Page 1: Mending Wall

MENDING WALL

This poem is the first work in Frost's second book of poetry, “North of Boston,” which was published upon his return from England in 1915. While living in England with his family, Frost was exceptionally homesick for the farm in New Hampshire where he had lived with his wife from 1900 to 1909. Despite the eventual failure of the farm, Frost associated his time in New Hampshire with a peaceful, rural sensibility that he instilled in the majority of his subsequent poems. “Mending Wall” is autobiographical on an even more specific level: a French-Canadian named Napoleon Guay had been Frost’s neighbour in New Hampshire and the two had often walked along their property line and repaired the wall that separated their land. Ironically, the most famous line of the poem (“Good fences make good neighbours”) was not invented by Frost himself, but was rather a phrase that Guay frequently declared to Frost during their walks. This particular adage was a popular colonial proverb in the middle of the 17th century, but variations of it also appeared in Norway (“There must be a fence between good neighbours”), Germany (“Between neighbour’s gardens a fence is good”), Japan (“Build a fence even between intimate friends”), and even India (“Love your neighbour, but do not throw down the dividing wall”).

In terms of form, “Mending Wall” is not structured with stanzas; it is a simple forty-five lines of first-person narrative. Frost does maintain iambic stresses, but he is flexible with the form in order to maintain the conversational feel of the poem. He also shies away from any obvious rhyme patterns and instead relies upon the occasional internal rhyme and the use of assonance in certain ending terms (such as “wall,” “hill,” “balls,” “well”).

In the poem itself, Frost creates two distinct characters that have different ideas about what exactly makes a person a good neighbour. The narrator deplores his neighbour’s preoccupation with repairing the wall; he views it as old-fashioned and even archaic. After all, he quips, his apples are not going to invade the property of his neighbour’s pinecones. Moreover, within a land of such of such freedom and discovery, the narrator asks, are such borders necessary to maintain relationships between people? Despite the narrator’s sceptical view of the wall, the neighbour maintains his seemingly “old-fashioned” mentality, responding to each of the narrator’s disgruntled questions and rationalizations with nothing more than the adage: “Good fences make good neighbours.”
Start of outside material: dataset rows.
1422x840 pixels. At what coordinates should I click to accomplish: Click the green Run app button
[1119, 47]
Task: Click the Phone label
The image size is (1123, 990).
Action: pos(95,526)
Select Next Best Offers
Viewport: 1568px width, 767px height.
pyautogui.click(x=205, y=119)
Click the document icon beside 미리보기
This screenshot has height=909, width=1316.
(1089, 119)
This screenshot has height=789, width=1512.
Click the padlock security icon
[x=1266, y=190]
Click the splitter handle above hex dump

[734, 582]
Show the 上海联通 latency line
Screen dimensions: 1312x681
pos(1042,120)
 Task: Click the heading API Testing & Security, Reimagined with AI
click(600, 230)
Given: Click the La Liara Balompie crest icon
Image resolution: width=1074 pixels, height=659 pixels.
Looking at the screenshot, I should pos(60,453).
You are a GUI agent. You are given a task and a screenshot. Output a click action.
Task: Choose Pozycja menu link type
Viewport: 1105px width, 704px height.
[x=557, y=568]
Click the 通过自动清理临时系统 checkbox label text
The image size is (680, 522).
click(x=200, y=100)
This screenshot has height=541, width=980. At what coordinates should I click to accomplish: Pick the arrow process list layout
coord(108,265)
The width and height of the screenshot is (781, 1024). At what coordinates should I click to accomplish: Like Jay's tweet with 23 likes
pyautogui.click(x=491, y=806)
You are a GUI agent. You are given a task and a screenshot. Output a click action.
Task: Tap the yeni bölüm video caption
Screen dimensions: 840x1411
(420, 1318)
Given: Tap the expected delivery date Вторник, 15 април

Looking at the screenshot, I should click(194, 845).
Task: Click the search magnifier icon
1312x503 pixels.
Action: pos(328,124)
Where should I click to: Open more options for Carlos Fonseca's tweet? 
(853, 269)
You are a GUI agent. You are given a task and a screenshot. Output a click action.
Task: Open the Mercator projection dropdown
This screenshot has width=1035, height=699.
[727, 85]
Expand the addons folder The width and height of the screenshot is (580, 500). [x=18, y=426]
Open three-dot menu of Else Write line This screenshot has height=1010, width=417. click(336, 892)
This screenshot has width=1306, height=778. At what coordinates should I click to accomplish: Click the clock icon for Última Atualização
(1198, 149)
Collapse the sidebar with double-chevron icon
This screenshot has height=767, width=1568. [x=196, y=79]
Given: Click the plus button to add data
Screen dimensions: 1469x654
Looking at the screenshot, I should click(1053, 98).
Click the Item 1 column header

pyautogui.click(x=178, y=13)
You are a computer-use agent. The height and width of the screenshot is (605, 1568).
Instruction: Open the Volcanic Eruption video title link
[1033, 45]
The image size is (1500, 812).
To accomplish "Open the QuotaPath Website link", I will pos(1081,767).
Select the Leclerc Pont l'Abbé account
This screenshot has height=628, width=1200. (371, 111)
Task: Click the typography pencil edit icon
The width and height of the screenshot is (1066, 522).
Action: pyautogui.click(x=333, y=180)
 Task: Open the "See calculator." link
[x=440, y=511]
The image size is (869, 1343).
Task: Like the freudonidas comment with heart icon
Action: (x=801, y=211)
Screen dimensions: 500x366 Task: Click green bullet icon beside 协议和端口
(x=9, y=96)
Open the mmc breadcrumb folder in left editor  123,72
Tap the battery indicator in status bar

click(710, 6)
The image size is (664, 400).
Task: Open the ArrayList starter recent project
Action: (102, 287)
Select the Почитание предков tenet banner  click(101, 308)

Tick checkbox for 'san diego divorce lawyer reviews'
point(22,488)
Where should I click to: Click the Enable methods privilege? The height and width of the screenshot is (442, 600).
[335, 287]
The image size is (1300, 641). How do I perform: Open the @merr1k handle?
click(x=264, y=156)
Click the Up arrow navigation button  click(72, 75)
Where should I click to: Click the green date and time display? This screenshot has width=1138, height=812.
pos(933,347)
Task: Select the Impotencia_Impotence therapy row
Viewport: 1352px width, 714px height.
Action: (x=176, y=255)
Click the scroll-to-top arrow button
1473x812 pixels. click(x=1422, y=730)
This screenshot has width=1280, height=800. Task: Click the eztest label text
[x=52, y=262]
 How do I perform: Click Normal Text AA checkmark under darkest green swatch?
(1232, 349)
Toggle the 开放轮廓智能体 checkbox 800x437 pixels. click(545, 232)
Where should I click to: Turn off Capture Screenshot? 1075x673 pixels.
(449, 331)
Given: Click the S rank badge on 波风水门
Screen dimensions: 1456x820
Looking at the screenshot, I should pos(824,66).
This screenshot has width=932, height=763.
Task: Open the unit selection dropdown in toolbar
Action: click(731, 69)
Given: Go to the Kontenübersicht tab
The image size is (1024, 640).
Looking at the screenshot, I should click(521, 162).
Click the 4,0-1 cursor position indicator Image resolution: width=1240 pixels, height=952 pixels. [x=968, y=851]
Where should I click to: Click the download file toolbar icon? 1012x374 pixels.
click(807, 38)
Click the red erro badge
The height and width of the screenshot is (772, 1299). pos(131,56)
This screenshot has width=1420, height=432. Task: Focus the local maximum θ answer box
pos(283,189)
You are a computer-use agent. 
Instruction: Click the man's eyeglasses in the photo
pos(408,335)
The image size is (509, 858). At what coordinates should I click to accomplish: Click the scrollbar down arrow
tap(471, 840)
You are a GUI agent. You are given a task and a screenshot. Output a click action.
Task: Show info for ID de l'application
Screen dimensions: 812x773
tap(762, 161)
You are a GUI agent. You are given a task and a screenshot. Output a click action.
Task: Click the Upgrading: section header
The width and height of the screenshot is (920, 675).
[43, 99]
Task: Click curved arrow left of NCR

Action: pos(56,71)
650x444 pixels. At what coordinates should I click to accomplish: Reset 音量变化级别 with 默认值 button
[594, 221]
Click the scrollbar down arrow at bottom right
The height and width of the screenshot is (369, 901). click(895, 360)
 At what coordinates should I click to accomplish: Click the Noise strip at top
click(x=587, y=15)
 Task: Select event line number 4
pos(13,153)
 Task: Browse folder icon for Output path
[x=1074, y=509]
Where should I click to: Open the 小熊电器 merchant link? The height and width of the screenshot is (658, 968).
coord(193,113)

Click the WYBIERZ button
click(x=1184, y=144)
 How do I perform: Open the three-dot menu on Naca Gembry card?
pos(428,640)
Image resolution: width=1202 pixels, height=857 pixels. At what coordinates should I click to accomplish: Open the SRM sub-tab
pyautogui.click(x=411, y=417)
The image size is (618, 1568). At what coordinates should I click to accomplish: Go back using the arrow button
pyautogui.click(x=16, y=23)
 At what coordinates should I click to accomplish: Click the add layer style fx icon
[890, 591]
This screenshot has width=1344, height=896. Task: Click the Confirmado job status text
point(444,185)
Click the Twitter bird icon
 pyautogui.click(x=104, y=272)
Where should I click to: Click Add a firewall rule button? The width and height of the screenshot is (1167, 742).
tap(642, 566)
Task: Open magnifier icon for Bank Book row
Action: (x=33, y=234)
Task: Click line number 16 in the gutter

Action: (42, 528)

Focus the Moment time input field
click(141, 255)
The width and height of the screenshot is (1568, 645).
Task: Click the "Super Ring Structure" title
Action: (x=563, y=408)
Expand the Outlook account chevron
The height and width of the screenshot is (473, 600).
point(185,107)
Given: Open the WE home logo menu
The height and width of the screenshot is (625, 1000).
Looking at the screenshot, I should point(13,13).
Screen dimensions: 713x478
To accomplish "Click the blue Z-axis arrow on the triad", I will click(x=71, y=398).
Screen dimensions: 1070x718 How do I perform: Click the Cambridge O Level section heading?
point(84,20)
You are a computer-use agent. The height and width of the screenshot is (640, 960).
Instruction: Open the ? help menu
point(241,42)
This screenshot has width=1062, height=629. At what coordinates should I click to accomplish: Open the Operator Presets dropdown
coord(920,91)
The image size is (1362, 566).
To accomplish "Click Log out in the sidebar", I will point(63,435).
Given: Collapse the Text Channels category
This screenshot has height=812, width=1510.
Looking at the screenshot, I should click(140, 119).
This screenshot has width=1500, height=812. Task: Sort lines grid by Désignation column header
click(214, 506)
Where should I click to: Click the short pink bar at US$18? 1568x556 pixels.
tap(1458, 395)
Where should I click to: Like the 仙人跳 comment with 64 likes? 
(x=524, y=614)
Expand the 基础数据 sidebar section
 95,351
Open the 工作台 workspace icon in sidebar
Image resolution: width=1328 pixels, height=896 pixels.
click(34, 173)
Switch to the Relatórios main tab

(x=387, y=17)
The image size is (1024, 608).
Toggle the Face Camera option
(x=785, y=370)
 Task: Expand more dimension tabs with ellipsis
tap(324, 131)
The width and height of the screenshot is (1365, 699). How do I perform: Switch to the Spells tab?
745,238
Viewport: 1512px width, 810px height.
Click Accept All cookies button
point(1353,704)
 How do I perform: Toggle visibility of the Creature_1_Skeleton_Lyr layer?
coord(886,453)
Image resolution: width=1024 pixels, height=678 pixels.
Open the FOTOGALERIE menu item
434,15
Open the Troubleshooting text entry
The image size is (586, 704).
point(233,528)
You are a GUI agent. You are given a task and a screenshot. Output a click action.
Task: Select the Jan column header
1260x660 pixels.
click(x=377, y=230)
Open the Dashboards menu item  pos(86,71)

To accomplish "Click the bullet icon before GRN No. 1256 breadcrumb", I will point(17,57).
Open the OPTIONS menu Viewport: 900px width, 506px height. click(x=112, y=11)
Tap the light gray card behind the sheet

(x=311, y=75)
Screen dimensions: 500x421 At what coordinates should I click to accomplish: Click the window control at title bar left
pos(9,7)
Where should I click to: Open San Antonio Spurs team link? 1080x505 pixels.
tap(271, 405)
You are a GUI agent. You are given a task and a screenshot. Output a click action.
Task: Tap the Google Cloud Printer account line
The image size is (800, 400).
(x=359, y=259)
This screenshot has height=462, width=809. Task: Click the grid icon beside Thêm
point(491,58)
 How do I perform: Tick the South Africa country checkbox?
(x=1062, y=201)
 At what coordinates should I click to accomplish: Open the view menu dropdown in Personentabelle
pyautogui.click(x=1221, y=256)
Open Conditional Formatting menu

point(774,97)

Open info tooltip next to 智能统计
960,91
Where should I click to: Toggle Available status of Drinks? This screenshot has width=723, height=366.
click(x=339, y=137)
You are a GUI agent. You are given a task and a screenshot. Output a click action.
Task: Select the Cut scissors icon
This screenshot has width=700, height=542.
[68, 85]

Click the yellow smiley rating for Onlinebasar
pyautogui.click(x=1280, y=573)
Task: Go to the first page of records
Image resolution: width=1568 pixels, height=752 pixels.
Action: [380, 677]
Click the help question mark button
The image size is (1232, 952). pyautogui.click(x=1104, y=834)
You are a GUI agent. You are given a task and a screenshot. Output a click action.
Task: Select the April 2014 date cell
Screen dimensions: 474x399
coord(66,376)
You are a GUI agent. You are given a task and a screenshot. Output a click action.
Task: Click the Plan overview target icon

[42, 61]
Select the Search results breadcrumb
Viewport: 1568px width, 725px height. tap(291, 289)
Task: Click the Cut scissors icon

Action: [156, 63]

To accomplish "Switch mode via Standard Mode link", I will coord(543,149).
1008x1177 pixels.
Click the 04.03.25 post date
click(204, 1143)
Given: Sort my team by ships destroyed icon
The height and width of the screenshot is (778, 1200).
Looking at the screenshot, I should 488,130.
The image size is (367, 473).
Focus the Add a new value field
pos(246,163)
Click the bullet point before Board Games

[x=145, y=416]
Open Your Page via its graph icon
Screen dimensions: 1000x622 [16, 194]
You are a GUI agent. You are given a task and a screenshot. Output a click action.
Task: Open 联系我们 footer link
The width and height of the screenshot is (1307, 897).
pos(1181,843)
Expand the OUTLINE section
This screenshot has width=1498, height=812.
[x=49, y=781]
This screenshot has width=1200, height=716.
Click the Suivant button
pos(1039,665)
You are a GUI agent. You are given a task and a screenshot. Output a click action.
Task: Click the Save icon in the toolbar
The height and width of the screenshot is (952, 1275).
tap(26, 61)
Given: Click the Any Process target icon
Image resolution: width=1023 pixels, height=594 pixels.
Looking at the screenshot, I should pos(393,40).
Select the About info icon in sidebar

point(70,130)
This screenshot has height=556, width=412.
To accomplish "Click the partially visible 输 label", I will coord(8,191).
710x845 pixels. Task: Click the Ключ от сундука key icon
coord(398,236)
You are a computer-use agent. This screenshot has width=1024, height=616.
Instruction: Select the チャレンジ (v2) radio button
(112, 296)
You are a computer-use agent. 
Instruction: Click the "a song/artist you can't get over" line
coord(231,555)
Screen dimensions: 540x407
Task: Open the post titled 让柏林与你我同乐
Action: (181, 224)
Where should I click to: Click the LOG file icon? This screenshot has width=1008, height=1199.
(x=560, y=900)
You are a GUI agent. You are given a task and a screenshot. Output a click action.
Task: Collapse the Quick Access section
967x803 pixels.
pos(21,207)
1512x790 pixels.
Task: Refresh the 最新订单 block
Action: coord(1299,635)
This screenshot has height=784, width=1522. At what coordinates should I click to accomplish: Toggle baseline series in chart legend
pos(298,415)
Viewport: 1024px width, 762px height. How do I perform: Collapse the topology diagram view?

As the narrator points out, the very act of mending the wall seems to be in opposition to nature. Every year, stones are dislodged and gaps suddenly appear, all without explanation. Every year, the two neighbours fill the gaps and replace the fallen boulders, only to have parts of the wall fall over again in the coming months. It seems as if nature is attempting to destroy the barriers that man has created on the land, even as man continues to repair the barriers, simply out of habit and tradition.

Ironically, while the narrator seems to begrudge the annual repairing of the wall, Frost subtly points out that the narrator is actually more active than the neighbour. It is the narrator who selects the day for mending and informs his neighbour across the property. Moreover, the narrator himself walks along the wall at other points during the year in order to repair the damage that has been done by local hunters. Despite his sceptical attitude, it seems that the narrator is even more tied to the tradition of wall-mending than his neighbour. Perhaps his sceptical questions and quips can then be read as an attempt to justify his own behaviour to himself. While he chooses to present himself as a modern man, far beyond old-fashioned traditions, the narrator is really no different from his neighbour: he too clings to the concept of property and division, of ownership and individuality.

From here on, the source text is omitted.